The feeling of being Italian and the sense of citizenship and belonging to our country are closely linked to the heritage of our culture, which has been accumulating for millennia on the Italian territory. As Ranuccio Bianchi Bandinelli wrote in 1974: “Italy is rightly regarded as the country that is the richest in artistic monuments, visible signs of a most advanced civilization that was once a lesson and model to all Europe; the country where the historical layers of sedimentation have only gotten thicker and more dense, and these historical layers have left such rich traces everywhere as are unequaled by any other country. It is this layering that gives Italy and Italians a particular way of being, the very essence of our personality.”
In the coming days, the novel and ill-fated provisions regarding so-called “differentiated autonomy” are set to be approved, aimed at widening the gulf between the central government and the three secessionist regions, Veneto, Lombardy and Emilia-Romagna, which want to make unconstitutional changes that go against the notion of Italian unity, including taking over the exploitation and—unbelievably—the protection of our cultural and environmental heritage.
Legislative authority over the country’s patrimony is a prerogative of the Republic and of the nation, and thus of the Ministry of Cultural Heritage—and not of the three regions.
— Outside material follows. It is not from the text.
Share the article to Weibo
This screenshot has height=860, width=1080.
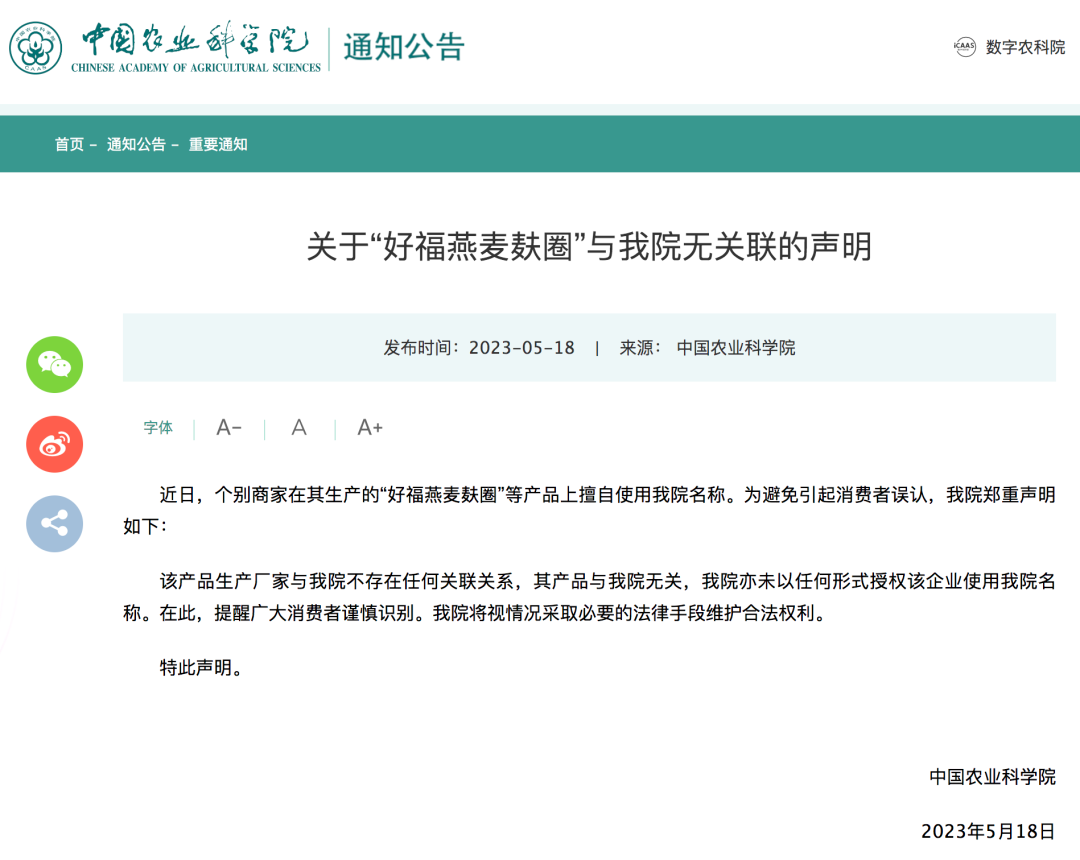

By asking for the functions and the domains of competence of the Superintendencies (local bodies of the Ministry of Cultural Heritage) to be transferred to them, they are violating Article 9 of the Constitution, which reads: “The Republic promotes the development of culture and scientific and technical research. It protects the natural landscape and the historical and artistic heritage of the Nation”—a provision included in the first part of the Constitution, which is, in theory at least, absolutely untouchable.
After the amendment of Title V of the Constitution—promoted and passed by the center-left in 2001 by a margin of one vote—the exploitation and the protection of cultural and natural heritage became the subject of negotiations between the state and the regions. In the new draft, according to the agreement concluded between the Veneto region and the current government on May 15, we read, in Art. 42 (entitled “Protection of Cultural Heritage”): “The legislative competence in the matter of the protection of cultural heritage, in the meaning set out in Art. 117 of the Constitution, with respect to cultural goods, both immovable and movable, present on the territory of the region, as well as the corresponding administrative competence, are assigned to the Veneto Region.”
This article contains an obvious ideological fraud put forward by the would-be secessionists: the attribution of “protection” to the regions while invoking Art. 117 of the Constitution, which actually says that what is a matter of negotiation between the local and central authorities is the manner of exploitation, not the protection of such goods.
Even more disturbing is Art. 47 of the same draft, where, under the title “Regionalization of the Superintendencies” (sic!)—which somehow didn’t raise any objections from Conte—we read the following disturbing claims: “1) In order to ensure the exercise of the functions referred to above, the functions exercised by the Archaeological, Fine Arts and Landscape Superintendencies, as well as the archival and bibliographical Superintendencies present within the region, together with the attributions of the relevant human, financial and material resources, are transferred to the Veneto Region.”
And: “2) The museum network, as well as the cultural institutions and venues belonging to the state … together with the attributions of the relevant human, financial and material resources, are also transferred to the Veneto Region.”
How is it possible that anyone would even demand—and be likely to get—a regionalization of the Superintendencies for just three regions, without a reform of the comprehensive attributions of the Ministry, which would need to be debated in the Council of Ministers and in the Parliament?
Regarding the natural landscape, the environment and their protection, in Art. 47, paragraph 1 of the draft we find the requests made by the Veneto region (against which there was no pushback from the government) that it should receive the full responsibility for landscape protection, for all constraints on activities, both older and newer, and for the issue of future ones, as well as, according to Art. 48, ”all the related functions of the Superintendencies present in the region in the matter of the natural landscape.”
Not to mention that, while in the grip of this openly secessionist frenzy, Salvini now wants to get his hands on the Superintendencies and wants to appoint the directors of museums, such as the Brera. In his lust for political control over state bodies which should be politically neutral, Matteo Salvini is benefiting greatly from the Franceschini reform (one should not forget that Renzi himself wrote that “‘Superintendent’ is one of the ugliest words in the bureaucratic vocabulary”). That reform went almost to the point of allowing museums, currently autonomous, to be converted into private foundations, together with local cultural entities.
If these changes, which are unconstitutional and undermine Italian unity, are actually approved, the protection and exploitation of our cultural and natural heritage, on which our common national feeling is founded, would no longer be prerogatives of the state, but would be carved up into small pieces for each region, and might no longer serve as a unified bulwark against the burying and final obliteration of the past. The result would be that the historical connective tissue that holds the country together, that “particular way of being, the very essence of our personality,” of our being Italian, would be destroyed forever.